Division 7A Calculator — See Your Minimum Repayment at 8.37%
Calculate the minimum yearly repayment on a private company loan at the 2025-26 ATO benchmark rate of 8.37%. Enter your loan balance to see the full amortisation schedule for 7-year unsecured or 25-year secured Division 7A loans.
Division 7A of the Income Tax Assessment Act 1936 prevents shareholders of private companies from extracting company profits as tax-free loans. If a private company makes a loan to a shareholder (or their associate) and the loan doesn't meet certain requirements, it's treated as an unfranked deemed dividend.

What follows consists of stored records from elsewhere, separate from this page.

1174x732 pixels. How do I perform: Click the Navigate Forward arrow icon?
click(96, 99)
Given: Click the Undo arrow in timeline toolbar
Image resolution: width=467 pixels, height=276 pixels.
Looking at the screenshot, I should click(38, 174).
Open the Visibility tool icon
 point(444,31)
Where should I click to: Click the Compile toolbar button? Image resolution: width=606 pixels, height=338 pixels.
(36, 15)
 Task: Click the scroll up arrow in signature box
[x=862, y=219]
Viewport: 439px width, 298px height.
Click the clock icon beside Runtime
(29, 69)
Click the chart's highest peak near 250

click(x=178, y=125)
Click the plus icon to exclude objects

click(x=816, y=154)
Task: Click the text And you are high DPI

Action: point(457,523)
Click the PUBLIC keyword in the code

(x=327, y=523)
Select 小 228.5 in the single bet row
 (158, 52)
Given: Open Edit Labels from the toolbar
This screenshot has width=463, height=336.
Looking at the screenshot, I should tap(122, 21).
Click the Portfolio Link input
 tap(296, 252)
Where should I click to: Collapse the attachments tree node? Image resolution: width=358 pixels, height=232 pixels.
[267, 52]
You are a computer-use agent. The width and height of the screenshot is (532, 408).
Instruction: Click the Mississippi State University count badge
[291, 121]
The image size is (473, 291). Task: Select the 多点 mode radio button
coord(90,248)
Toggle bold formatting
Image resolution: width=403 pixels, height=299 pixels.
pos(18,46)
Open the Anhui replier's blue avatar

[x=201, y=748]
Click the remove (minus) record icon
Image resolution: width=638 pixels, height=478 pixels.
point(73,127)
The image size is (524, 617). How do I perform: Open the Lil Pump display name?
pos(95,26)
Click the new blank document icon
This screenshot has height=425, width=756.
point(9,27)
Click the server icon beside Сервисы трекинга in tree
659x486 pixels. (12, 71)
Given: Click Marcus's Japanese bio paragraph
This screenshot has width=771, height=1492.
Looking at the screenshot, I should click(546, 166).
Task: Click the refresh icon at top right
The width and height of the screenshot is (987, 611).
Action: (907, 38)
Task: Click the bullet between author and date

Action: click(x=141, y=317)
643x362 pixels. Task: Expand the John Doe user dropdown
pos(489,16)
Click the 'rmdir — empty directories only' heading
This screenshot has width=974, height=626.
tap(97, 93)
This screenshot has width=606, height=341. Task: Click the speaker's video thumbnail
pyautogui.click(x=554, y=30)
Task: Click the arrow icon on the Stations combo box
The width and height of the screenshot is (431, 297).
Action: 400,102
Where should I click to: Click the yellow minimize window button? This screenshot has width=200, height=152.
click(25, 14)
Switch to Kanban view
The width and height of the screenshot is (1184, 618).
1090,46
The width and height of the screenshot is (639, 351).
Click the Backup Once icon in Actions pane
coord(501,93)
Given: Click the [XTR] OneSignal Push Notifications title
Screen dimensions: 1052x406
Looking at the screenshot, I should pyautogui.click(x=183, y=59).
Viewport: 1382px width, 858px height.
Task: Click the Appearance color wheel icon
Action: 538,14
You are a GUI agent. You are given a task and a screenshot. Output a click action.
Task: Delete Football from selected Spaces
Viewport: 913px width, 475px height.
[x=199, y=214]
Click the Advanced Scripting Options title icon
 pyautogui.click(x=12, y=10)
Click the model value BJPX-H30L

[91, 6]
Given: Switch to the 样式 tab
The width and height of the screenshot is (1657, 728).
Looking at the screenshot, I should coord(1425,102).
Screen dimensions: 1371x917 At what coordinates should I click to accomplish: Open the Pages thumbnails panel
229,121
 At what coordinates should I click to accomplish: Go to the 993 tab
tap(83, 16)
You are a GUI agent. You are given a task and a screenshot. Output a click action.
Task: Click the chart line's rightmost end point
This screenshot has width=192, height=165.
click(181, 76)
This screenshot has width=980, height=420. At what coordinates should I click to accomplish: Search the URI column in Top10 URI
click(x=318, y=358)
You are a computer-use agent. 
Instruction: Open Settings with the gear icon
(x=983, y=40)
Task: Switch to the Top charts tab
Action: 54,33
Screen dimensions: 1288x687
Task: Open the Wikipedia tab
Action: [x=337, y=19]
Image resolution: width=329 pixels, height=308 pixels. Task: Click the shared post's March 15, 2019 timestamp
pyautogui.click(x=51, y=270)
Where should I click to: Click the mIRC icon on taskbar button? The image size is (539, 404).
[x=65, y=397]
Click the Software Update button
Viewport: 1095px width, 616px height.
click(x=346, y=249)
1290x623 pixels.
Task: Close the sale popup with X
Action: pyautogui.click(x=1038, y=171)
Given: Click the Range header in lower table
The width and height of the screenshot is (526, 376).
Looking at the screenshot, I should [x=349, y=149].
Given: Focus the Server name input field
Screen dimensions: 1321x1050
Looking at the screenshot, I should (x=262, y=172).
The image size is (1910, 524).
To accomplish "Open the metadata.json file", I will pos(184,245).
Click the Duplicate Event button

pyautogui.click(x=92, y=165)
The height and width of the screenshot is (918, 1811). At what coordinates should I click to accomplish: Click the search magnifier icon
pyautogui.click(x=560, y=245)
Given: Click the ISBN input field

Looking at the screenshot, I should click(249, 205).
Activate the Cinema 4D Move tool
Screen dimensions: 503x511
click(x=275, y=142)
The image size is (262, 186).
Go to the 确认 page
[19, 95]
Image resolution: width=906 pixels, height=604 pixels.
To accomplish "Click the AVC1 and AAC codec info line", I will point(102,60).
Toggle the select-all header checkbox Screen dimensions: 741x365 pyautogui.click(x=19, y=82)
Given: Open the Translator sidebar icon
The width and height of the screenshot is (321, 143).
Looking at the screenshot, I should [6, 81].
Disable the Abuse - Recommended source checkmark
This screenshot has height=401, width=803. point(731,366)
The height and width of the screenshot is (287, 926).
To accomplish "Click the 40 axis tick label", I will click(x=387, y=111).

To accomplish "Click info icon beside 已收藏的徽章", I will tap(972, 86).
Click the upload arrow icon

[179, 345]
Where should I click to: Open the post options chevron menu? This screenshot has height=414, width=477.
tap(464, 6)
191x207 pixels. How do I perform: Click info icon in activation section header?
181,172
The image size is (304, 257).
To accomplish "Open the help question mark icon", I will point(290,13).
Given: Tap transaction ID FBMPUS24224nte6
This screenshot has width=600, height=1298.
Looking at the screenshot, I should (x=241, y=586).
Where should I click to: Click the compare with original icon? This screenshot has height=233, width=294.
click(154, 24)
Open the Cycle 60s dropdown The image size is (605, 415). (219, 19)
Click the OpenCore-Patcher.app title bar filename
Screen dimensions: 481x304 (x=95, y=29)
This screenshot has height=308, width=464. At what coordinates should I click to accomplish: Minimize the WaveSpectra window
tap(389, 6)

To avoid this, the loan must either be fully repaid before the company's lodgement day, or placed under a complying loan agreement with minimum yearly repayments.
Division 7A benchmark interest rates
Financial year
Benchmark rate
2025-26
8.37%
2024-25
8.77%
2023-24
8.27%
2022-23
4.77%
2021-22
4.52%
The benchmark rate is based on the RBA's housing loan variable rate published before the start of the financial year.
Loan requirements
Unsecured loans
→Maximum term: 7 years
→Interest rate: Benchmark rate (min)
→Written agreement: Required
→Repayment: By 30 June each year
Secured loans
→Maximum term: 25 years
→Interest rate: Benchmark rate (min)
→Security: Registered mortgage over real property
→LVR requirement: Property value ≥ 110% of loan
→Repayment: By 30 June each year
Minimum yearly repayment formula
Repayment = Balance × r(1+r)^n / ((1+r)^n − 1)
Where: Balance = Opening loan balance for the year, r = Benchmark interest rate, n = Remaining years of the loan term.
→Interest component: $8,370, Principal component: $11,188
What happens if you miss a repayment?
If you don't make the minimum yearly repayment by 30 June, the shortfall is treated as an unfranked deemed dividend.
→The shortfall is added to your assessable income
→You pay tax at your marginal rate (up to 47%)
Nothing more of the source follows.